In Manual Mode
(M mode), you traditionally have to constantly, manually juggle your aperture (f/#), your shutter speed and your ISO every single time the light changes or you point the camera at a different part of the scene.
Let me just make a quick but VERY IMPORTANT point here about using Manual Mode: Unless you're under fixed, studio lighting, using complex flash setups or in a few other fairly niche situations, believe it or not, Manual mode is an incredibly archaic, slow and cumbersome mode to operate in. Modern cameras all have automatic light meters for a reason - so that you don't have to keep fumbling and scrolling through settings just because the lighting has changed since your last shot! There is a tragic misnomer in some photography circles that 'Real photographers use Manual Mode' or that if you're not in Manual Mode, you're in some way not getting the full creative control out of your camera. Believe me, nothing could be further from the truth - and it is a mistake to think that way, and you are doing yourself and your photography a disservice by believing it. Most people who say or who (infuriatingly) teach that Manual Mode is the 'proper' way to go, simply don't understand how modes like Aperture Mode actually work (i.e. it's not taking any creative control away from you, it's simply speeding up the process by finding the other half of a balancing equation for you, to instantly give you whatever exposure level you've asked for - you're still in complete control of the outcome.). Yes there are times when Manual mode is necessary - and I use it when I need to - but I (and the majority of Geographic magazine photographers, for example) actually take most of my photos in Aperture mode, somewhat less in Shutter Speed mode, and only a fraction using in Manual mode. Usually, manual mode just slows you down.
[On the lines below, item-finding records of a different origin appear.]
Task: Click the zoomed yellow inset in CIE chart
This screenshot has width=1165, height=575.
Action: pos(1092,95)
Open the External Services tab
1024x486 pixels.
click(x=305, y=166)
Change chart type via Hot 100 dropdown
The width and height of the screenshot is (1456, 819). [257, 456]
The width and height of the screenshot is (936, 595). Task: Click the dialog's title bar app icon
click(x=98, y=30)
Using Auto ISO though in Manual Mode
, if you dial in a set aperture and a set shutter speed, the amazing thing is that now (in most cameras) Auto ISO will raise/drop to whatever ISO value is needed (if possible) so that your selected aperture and shutter speed will result in correct exposure (or, in some cameras, whatever exposure brightness you've requested using your +/- Exposure Compensation)!
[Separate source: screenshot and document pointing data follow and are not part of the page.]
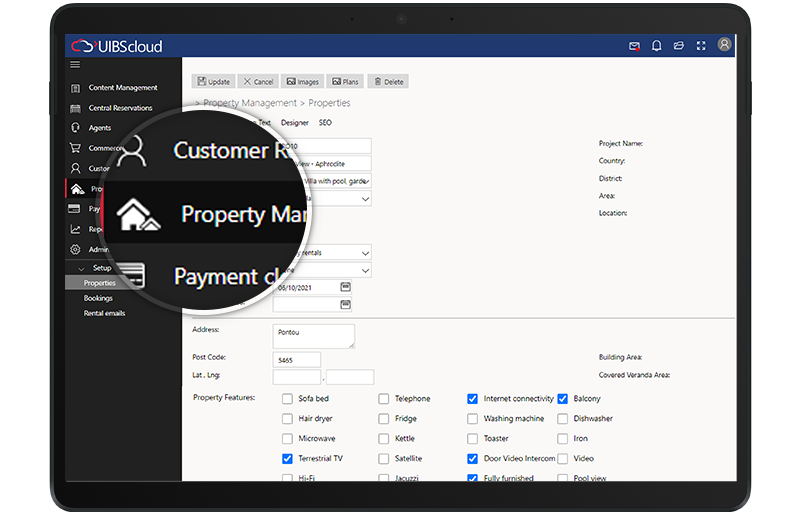Collapse sidebar with hamburger menu icon
Image resolution: width=800 pixels, height=515 pixels.
75,65
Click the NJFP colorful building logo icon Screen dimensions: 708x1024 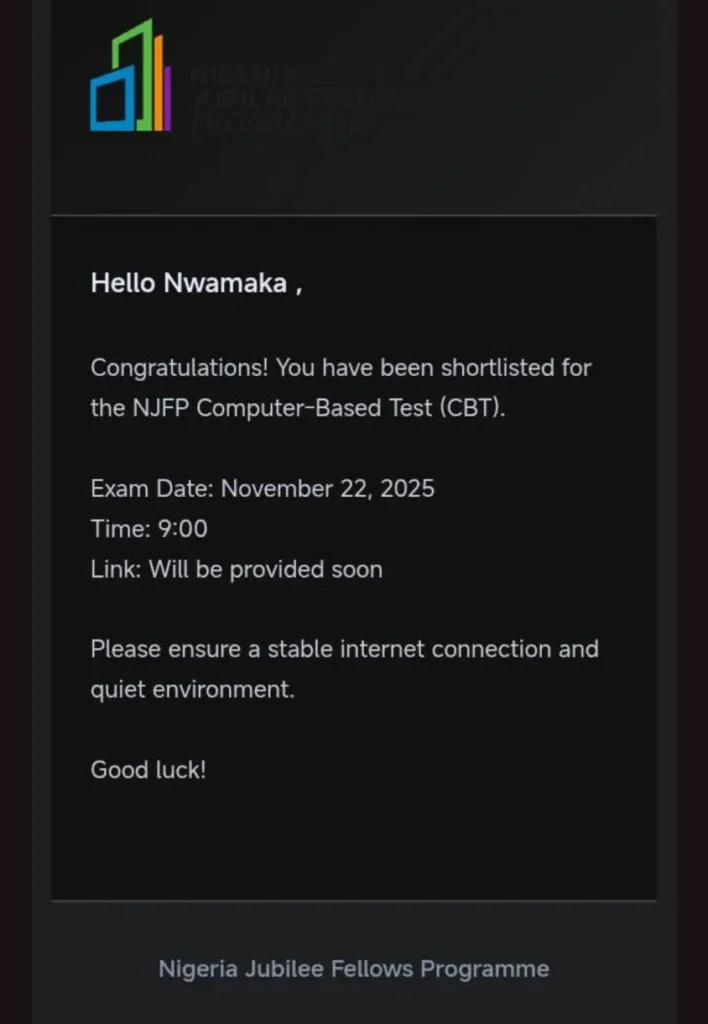[131, 76]
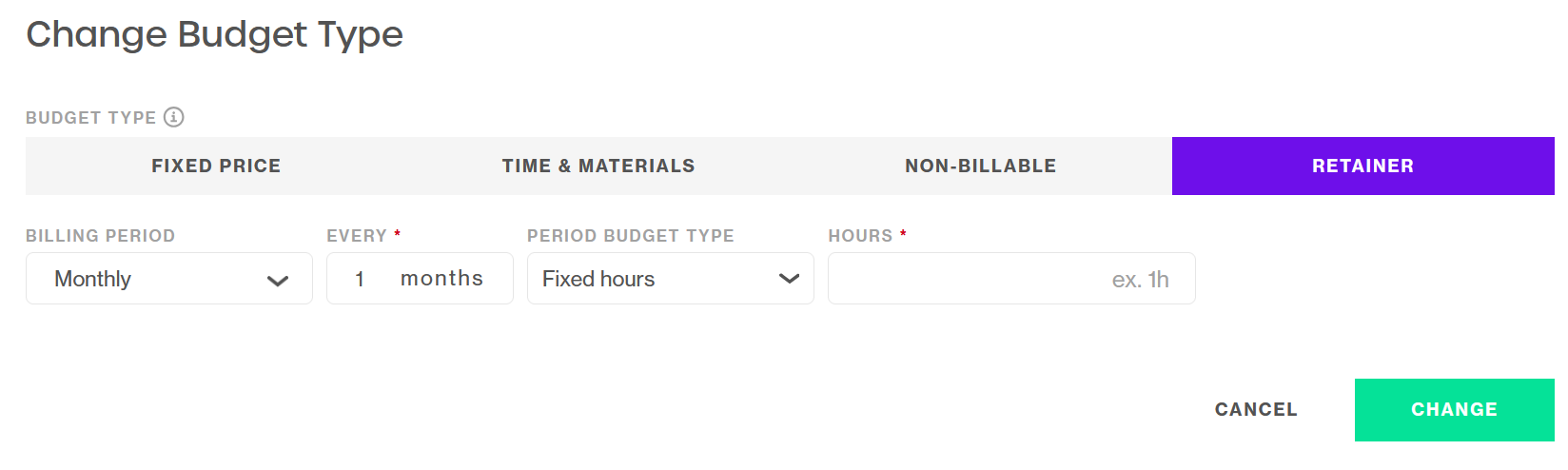Viewport: 1568px width, 470px height.
Task: Click the Hours field label
Action: click(860, 236)
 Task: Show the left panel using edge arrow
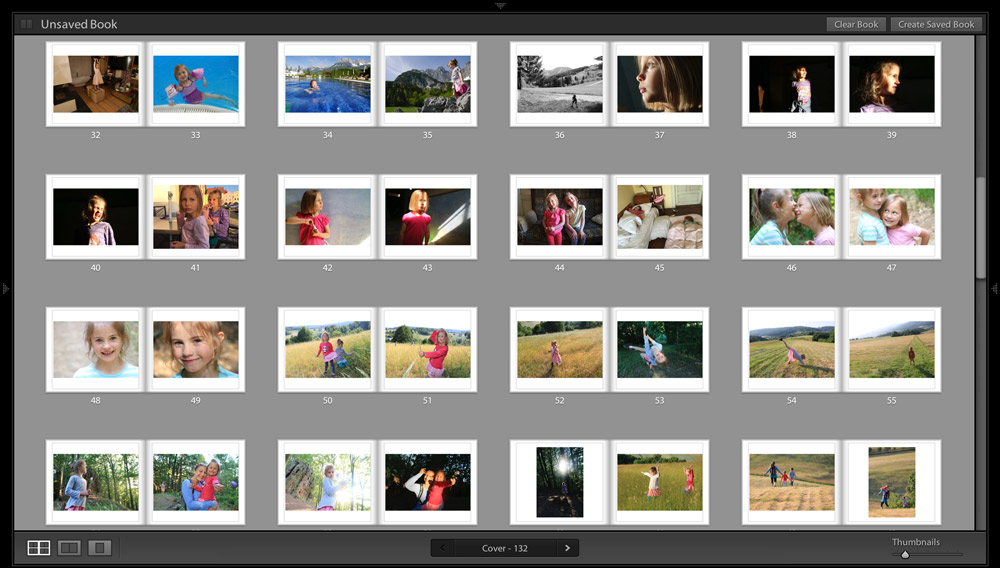tap(5, 289)
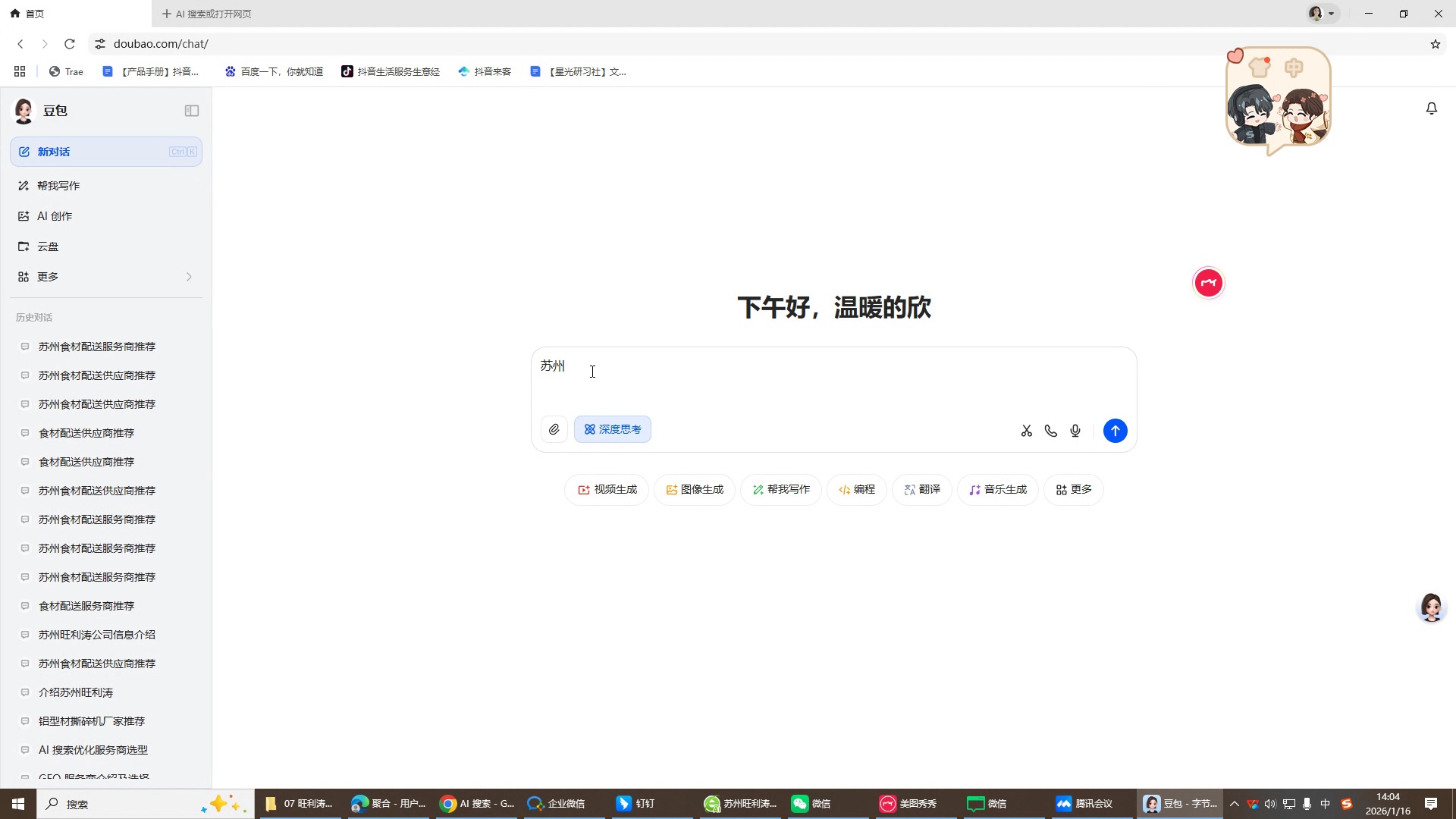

Let's say you have a 400mm f/2.8 beast of a lens, and you're photographing birds. Very possibly you'll want perhaps 1/2000th sec shutter speed to freeze them in flight. The problem is that when asking for fast shutter speeds in shutter speed (Tv or S) mode for example, you'd find that the camera will pick the lens's largest aperture (smallest f/#) to help get lots of light in quickly for you. Unfortunately, sometimes (especially with a fast lens like f/2.8) this smallest f/# gives you way too shallow a depth of field, meaning only a thin slice of the bird is in focus, where as you'd prefer to have the whole bird sharp. However, in Manual Mode, you could now set your shutter speed (say 1/2000th sec) and also set your f/# to whatever you wanted (say f/4 or f/5.6 to give you that slightly deeper depth of field) and then Auto ISO will automatically set itself to whatever it needs for the current lighting/scene so that you get perfect exposure, every time - even if the bird flies down into the shade, or up against the bright sky, or perches on the ground! Amazing!
Obviously there are limits to this, and you do need to have a grasp on what are appropriate / possible values for this system to work, ie you can't ask your camera to shoot 1/4000th sec, using f/32 in low light and hope that the camera will still be able to give you correct exposure (your camera won't have an ISO high enough), or conversely, there is no ISO low enough for Auto ISO to select to enable you to leave the shutter open for 1 whole second, at f/2.8 during the middle of the day etc, but within reason, using Auto ISO in Manual mode can be an excellent and very useful tool
. One downside on some slightly older Canon (and possibly other) cameras is that in Manual Mode, Auto ISO sets itself to give you 'mid-brightness' exposures only, and you may not have the option to adjust your desired exposure using +/- Exposure Compensation in Manual Mode, though I gather this has been remedied in newer Canon cameras.